=== Text segment ===
Skip to contents

Target encoding involves replacing the values of categorical variables with numeric ones from a "target variable", usually a model's response. Target encoding can be useful for improving the performance of machine learning models.

This function identifies categorical variables in the input data frame, and transforms them using a set of target-encoding methods selected by the user, and returns the input data frame with the newly encoded variables.

The target encoding methods implemented in this function are:

  • "rank": Returns the rank of the group as a integer, starting with 1 as the rank of the group with the lower mean of the response variable. The variables returned by this method are named with the suffix "__encoded_rank". This method is implemented in the function target_encoding_rank().

  • "mean": Replaces each value of the categorical variable with the mean of the response across the category the given value belongs to. This option accepts the argument "white_noise" to limit potential overfitting. The variables returned by this method are named with the suffix "__encoded_mean". This method is implemented in the function target_encoding_mean().

  • "rnorm": Computes the mean and standard deviation of the response for each group of the categorical variable, and uses rnorm() to generate random values from a normal distribution with these parameters. The argument rnorm_sd_multiplier is used as a multiplier of the standard deviation to control the range of values produced by rnorm() for each group of the categorical predictor. The variables returned by this method are named with the suffix "__encoded_rnorm". This method is implemented in the function target_encoding_rnorm().

  • "loo": This is the leave-one-out method, that replaces each categorical value with the mean of the response variable across the other cases within the same group. This method supports the white_noise argument to increase limit potential overfitting. The variables returned by this method are named with the suffix "__encoded_loo". This method is implemented in the function target_encoding_loo().
=== Data extract ===
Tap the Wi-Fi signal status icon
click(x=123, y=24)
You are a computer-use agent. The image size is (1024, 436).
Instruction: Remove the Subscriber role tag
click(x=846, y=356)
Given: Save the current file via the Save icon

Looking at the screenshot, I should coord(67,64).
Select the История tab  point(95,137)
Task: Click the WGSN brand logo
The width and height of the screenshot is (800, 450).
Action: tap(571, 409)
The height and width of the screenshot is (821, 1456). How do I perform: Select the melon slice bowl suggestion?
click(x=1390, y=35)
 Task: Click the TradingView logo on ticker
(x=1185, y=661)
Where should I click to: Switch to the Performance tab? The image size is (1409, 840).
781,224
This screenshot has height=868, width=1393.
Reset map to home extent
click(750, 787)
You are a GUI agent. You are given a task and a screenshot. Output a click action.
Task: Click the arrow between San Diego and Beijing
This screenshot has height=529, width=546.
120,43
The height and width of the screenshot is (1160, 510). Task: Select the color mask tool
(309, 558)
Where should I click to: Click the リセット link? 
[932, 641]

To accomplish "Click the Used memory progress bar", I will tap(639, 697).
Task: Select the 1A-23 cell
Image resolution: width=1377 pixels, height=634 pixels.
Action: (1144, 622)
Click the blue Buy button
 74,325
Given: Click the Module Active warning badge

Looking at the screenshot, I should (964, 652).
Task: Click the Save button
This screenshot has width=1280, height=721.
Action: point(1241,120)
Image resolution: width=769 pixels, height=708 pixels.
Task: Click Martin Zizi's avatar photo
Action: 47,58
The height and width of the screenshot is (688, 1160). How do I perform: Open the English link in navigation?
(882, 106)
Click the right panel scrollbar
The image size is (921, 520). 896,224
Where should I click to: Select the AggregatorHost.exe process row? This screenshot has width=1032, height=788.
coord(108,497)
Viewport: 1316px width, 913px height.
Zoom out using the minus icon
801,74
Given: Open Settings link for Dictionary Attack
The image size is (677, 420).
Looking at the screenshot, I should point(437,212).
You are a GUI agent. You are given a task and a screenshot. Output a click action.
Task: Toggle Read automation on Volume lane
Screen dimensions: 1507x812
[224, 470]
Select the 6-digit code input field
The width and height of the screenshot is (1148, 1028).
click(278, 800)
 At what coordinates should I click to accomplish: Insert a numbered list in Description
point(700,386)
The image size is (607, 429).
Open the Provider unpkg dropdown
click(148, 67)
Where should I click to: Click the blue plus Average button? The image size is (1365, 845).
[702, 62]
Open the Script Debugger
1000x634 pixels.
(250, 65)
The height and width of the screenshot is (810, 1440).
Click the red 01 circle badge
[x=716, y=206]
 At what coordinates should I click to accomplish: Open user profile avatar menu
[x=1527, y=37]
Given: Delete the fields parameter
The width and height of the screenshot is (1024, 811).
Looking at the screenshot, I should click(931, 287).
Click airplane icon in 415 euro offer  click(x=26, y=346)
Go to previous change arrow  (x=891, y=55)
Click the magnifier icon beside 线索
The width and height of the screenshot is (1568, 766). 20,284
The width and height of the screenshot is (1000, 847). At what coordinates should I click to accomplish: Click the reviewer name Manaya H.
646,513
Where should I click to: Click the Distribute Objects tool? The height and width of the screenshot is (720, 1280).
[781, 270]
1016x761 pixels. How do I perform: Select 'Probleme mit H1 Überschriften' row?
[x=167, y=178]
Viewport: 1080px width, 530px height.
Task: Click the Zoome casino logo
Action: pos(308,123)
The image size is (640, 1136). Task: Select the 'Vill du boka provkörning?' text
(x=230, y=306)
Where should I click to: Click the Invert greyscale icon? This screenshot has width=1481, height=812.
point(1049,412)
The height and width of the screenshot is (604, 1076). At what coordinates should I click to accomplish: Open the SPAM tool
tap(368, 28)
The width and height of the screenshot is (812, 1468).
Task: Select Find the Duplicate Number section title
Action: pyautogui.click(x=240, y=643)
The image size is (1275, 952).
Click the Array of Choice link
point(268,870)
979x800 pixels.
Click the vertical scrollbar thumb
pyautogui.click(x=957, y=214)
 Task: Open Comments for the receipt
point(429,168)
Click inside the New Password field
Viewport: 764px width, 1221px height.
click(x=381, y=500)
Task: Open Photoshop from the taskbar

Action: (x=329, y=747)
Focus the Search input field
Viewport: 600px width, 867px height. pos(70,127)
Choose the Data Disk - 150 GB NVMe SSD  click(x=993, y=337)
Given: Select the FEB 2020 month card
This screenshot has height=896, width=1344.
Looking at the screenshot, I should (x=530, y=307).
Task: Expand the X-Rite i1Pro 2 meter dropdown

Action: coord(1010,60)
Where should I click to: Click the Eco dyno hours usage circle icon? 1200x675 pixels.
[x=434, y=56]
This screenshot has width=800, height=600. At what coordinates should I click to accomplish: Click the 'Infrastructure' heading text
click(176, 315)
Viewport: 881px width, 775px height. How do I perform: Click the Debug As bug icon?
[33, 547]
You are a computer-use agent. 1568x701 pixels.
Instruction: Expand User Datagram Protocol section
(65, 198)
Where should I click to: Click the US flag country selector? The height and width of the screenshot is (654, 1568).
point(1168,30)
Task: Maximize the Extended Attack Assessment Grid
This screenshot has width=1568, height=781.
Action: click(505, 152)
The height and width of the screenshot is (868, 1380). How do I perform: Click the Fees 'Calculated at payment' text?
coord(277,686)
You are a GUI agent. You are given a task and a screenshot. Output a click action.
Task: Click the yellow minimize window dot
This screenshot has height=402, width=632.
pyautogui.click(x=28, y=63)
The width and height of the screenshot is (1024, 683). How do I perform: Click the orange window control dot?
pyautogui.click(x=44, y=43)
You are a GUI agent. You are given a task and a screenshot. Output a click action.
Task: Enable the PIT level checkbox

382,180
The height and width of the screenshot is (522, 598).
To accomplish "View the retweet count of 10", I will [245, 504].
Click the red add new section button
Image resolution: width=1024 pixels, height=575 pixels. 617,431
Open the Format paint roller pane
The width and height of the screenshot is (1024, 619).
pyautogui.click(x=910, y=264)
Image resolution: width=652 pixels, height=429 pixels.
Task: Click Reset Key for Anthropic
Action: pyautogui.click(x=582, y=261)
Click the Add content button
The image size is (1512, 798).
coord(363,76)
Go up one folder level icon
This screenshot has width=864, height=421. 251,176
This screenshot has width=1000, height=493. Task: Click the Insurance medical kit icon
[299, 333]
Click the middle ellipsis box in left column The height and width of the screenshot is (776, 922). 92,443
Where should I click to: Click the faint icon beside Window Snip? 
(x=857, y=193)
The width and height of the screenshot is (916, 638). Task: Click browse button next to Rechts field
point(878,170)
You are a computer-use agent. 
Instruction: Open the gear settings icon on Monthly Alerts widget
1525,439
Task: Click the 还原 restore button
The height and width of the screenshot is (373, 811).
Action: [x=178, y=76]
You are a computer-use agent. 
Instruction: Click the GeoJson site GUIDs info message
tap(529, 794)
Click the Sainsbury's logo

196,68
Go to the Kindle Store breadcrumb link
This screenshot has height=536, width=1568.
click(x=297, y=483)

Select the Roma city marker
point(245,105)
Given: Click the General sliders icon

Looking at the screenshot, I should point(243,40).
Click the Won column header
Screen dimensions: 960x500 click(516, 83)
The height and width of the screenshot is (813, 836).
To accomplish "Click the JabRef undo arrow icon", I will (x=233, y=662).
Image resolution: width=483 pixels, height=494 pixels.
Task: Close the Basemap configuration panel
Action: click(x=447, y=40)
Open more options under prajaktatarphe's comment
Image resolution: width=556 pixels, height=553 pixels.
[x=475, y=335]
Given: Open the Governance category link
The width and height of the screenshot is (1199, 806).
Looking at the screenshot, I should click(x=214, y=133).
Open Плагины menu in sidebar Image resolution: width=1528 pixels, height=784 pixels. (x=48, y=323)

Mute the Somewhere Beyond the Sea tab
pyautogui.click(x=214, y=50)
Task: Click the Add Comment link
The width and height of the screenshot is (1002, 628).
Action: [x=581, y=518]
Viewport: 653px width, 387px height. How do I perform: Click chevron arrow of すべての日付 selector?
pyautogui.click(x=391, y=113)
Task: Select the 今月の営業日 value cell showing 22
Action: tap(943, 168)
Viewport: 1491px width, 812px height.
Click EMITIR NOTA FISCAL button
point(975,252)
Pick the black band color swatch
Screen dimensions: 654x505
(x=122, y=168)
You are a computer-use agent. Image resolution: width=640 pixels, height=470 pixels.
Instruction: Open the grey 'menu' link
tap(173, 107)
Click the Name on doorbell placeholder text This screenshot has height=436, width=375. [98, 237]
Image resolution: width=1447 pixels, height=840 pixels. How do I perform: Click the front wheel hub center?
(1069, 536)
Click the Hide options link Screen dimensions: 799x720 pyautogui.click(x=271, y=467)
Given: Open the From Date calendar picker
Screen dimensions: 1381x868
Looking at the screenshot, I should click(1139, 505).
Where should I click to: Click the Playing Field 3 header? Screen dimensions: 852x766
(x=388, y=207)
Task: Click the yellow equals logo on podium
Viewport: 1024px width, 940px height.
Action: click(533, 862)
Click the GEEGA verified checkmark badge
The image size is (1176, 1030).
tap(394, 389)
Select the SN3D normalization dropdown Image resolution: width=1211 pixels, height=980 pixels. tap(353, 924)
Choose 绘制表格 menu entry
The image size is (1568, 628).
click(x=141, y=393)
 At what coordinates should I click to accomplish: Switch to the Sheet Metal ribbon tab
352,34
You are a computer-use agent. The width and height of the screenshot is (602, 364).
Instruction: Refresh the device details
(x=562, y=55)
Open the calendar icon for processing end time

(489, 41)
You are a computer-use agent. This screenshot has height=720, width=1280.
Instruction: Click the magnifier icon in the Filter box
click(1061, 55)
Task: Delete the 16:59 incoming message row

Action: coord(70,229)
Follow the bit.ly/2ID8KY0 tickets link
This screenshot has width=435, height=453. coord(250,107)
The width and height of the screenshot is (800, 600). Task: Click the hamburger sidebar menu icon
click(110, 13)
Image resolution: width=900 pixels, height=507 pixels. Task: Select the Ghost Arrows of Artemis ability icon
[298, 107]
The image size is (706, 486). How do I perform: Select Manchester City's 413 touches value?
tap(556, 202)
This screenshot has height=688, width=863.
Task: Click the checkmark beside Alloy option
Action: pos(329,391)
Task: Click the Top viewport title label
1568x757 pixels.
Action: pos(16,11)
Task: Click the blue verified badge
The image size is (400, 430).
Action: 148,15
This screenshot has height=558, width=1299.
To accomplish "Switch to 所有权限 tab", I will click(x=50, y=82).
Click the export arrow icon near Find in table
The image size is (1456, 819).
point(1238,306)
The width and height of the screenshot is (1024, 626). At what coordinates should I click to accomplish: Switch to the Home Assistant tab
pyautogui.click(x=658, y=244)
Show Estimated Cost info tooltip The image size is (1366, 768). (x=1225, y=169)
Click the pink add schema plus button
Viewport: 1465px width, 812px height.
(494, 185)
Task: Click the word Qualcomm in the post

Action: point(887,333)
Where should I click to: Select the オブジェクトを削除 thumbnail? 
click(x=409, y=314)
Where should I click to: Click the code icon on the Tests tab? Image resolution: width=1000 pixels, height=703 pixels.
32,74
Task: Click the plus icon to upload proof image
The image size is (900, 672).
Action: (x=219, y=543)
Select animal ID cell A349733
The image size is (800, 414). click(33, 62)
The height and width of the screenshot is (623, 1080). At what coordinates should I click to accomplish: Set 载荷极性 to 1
===
Task requirements:
1) Do these statements agree with the target encoding documentation above? For each, answer yes or no and quote the words of the documentation that decide it.
(a) The "rank" method gives rank 1 to the group with the lowest mean of the response.
(b) Variables produced by the "mean" method are named with the suffix "__encoded_rank".
(c) The "loo" method is implemented in the function target_encoding_loo().
2) Please turn the entry of the target encoding documentation that begins "\"rnorm\": Computes the mean" into a short bulleted list that keeps its main facts.
3) Carry on the target encoding documentation from the point where it stops.

Expected responses:
1)
(a) Yes: "starting with 1 as the rank of the group with the lower mean of the response variable"
(b) No: "The variables returned by this method are named with the suffix "__encoded_mean""
(c) Yes: "This method is implemented in the function target_encoding_loo()."

2)
- Computes the mean and standard deviation of the response for each group of the categorical variable.
- Uses rnorm() to generate random values from a normal distribution with those parameters.
- The rnorm_sd_multiplier argument multiplies the standard deviation to control the range of values rnorm() produces for each group.
- Output variables get the suffix "__encoded_rnorm".
- Implemented in target_encoding_rnorm().

3)
The methods "mean" and "rank" support the white_noise argument, which is a fraction of the range of the response variable, and the maximum possible value of white noise to be added. For example, if response is within 0 and 1, a white_noise of 0.25 will add to every value of the encoded variable a random number selected from a normal distribution between -0.25 and 0.25. This argument helps control potential overfitting induced by the encoded variable.

The method "rnorm" has the argument rnorm_sd_multiplier, which multiplies the standard deviation argument of the \link[stats]{rnorm} function to control the spread of the encoded values between groups. Values smaller than 1 reduce the spread in the results, while values larger than 1 have the opposite effect.

Usage

target_encoding_lab(
  df = NULL,
  response = NULL,
  predictors = NULL,
  encoding_methods = c("mean", "rank", "loo", "rnorm"),
  smoothing = 0,
  rnorm_sd_multiplier = 0,
  seed = 1,
  white_noise = 0,
  replace = FALSE,
  verbose = TRUE
)

Arguments

df

(required; data frame, tibble, or sf) A training data frame. Default: NULL

response

(required; character string) Name of the response. Must be a column name of df. Default: NULL

predictors

(required; character vector) Names of all the predictors in df. Only character and factor predictors are processed, but all are returned in the "df" slot of the function's output. Default: NULL

encoding_methods

(optional; character string or vector). Name of the target encoding methods. Default: c("mean", "mean_smoothing, "rank", "loo", "rnorm")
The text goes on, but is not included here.